In a speech the day after he announced his tax ideas, Obama said, "If asking a billionaire to pay the same rate as a plumber or a teacher makes me a warrior for the middle class, I wear that charge as a badge of honor." That may be just stump speechifying, but it also makes him the first Democratic politician who has ever accepted the label and invoked the rhetoric of war against the rich.

The tone is different on the right, too. . . .
And it is in what followed that I found my heart suddenly pumping in excitement. I thought Nunberg made a most amazing observation. (Please forgive my emphasizing what jumped out at me. Or, put another way: All emphases in what follows are mine; they were not in the original written version of what I heard on the air.)
The Republican leadership still warn against divisiveness and avoid talking about class explicitly, other than saying that we shouldn't be increasing taxes on the "job creators" but rather "broadening the base." But the conservative media and bloggers have been less circumspect about cleaving society in two. Some of them talk about an all-out war between the producer class and the moocher class. And Fox Business ran a series of segments last spring called "Entitlement Nation: Makers vs. Takers." It isn't entirely clear who the moochers and takers are, but everybody seems to define them as including the 51 percent of American households who don't pay federal taxes, along with those who receive Pell Grants and other forms of government assistance.

This . . . recalls another famous sentence from the Communist Manifesto: "Society is splitting more and more into two enemy camps, into a face-off between two huge classes." It's true that Marx and Engels would have wanted to draw the line in a different place and switch around those "maker" and "taker" place cards, and of course they were rooting for a different team. Still . . .

Yes. Who did Marx and Engels identify as the moochers, the takers, the non-productive? Wasn't it what we might call the "investor" class? The "makers" and "producers" were the "working" class, weren't they?

I found my head spinning at these thoughts! Whoa! Who are producers? And who are moochers? And even if and as we might all agree that welfare recipients are moochers and takers; are the Wall Street fat cats not moochers and takers as well? Why should they get a free pass?

Well, in the midst of all this smoke and steam that was blinding my eyes, I came across this article by Shah Gilani of Money Morning. The article was published last Friday morning:
Dear Occupy Wall Street: Will You Stand with Me?

Let me start by saying that I applaud your initiative. Grassroots protests are the essence of democracy. And as we've seen with the Tea Party movement and the Arab Spring, nonviolent protests are a powerful way to effect meaningful change.
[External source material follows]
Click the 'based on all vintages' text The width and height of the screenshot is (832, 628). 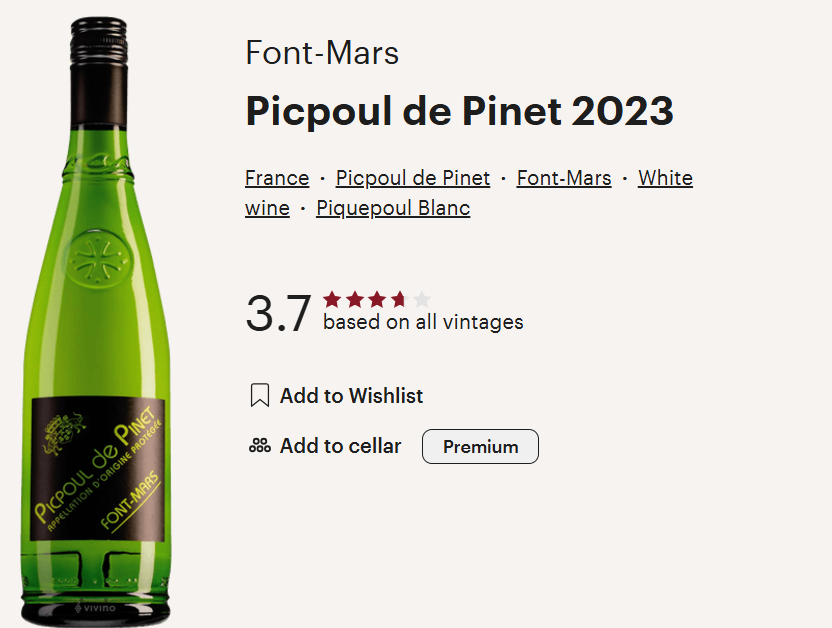[423, 322]
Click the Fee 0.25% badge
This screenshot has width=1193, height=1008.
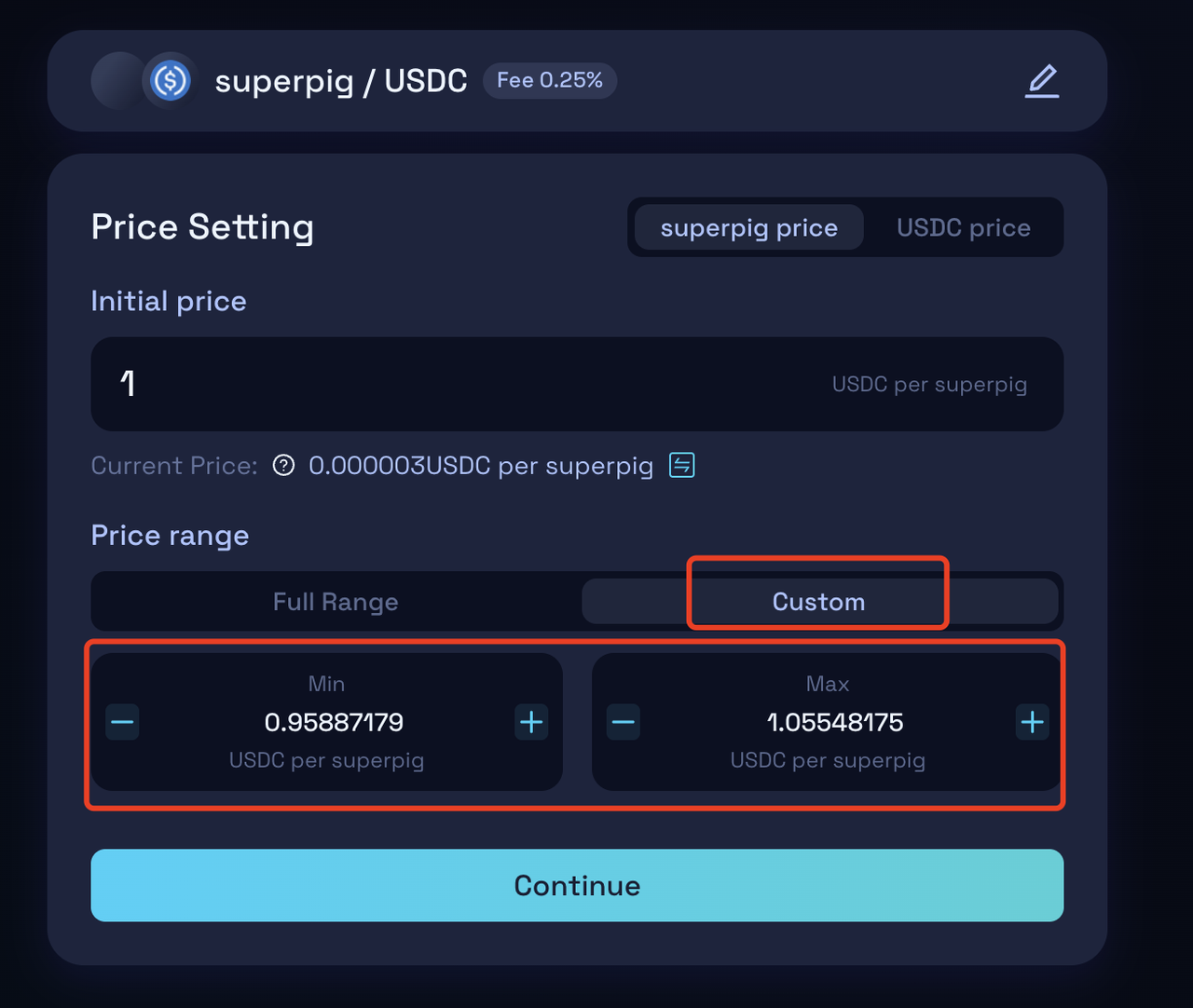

Yet even though I'm 100% behind you in spirit, I can't fully support your cause.

Don't get me wrong, I want to join you. But I can't - not yet, anyway.

And the reason why I can't support your ultimate goals is a simple one: I don't know what they are.

So how about this? I'm going to tell you what I stand for. I'm going to tell you what my goals are. And if you agree, then we can stand together. And if you agree with me, I won't wait another minute before joining you whenever and wherever I'm needed.

So here it goes.

The reason I'm already leaning towards your side is that the fountainhead of your disgust seems to be "Wall Street."

Now, I don't know what Wall Street means to you. But to me, it means all the crony capitalists and market manipulators whose calculators and spreadsheets say the present value of their self-serving greed is worth discounting all of America's future.

That's the Wall Street that I'm committed to fighting - the Wall Street that's littered with greed and corruption.

But to me, the "Wall Street" we're fighting against is not synonymous with capitalists. The enemy we share doesn't include the entrepreneurs and self-starters that have built this country up brick by brick.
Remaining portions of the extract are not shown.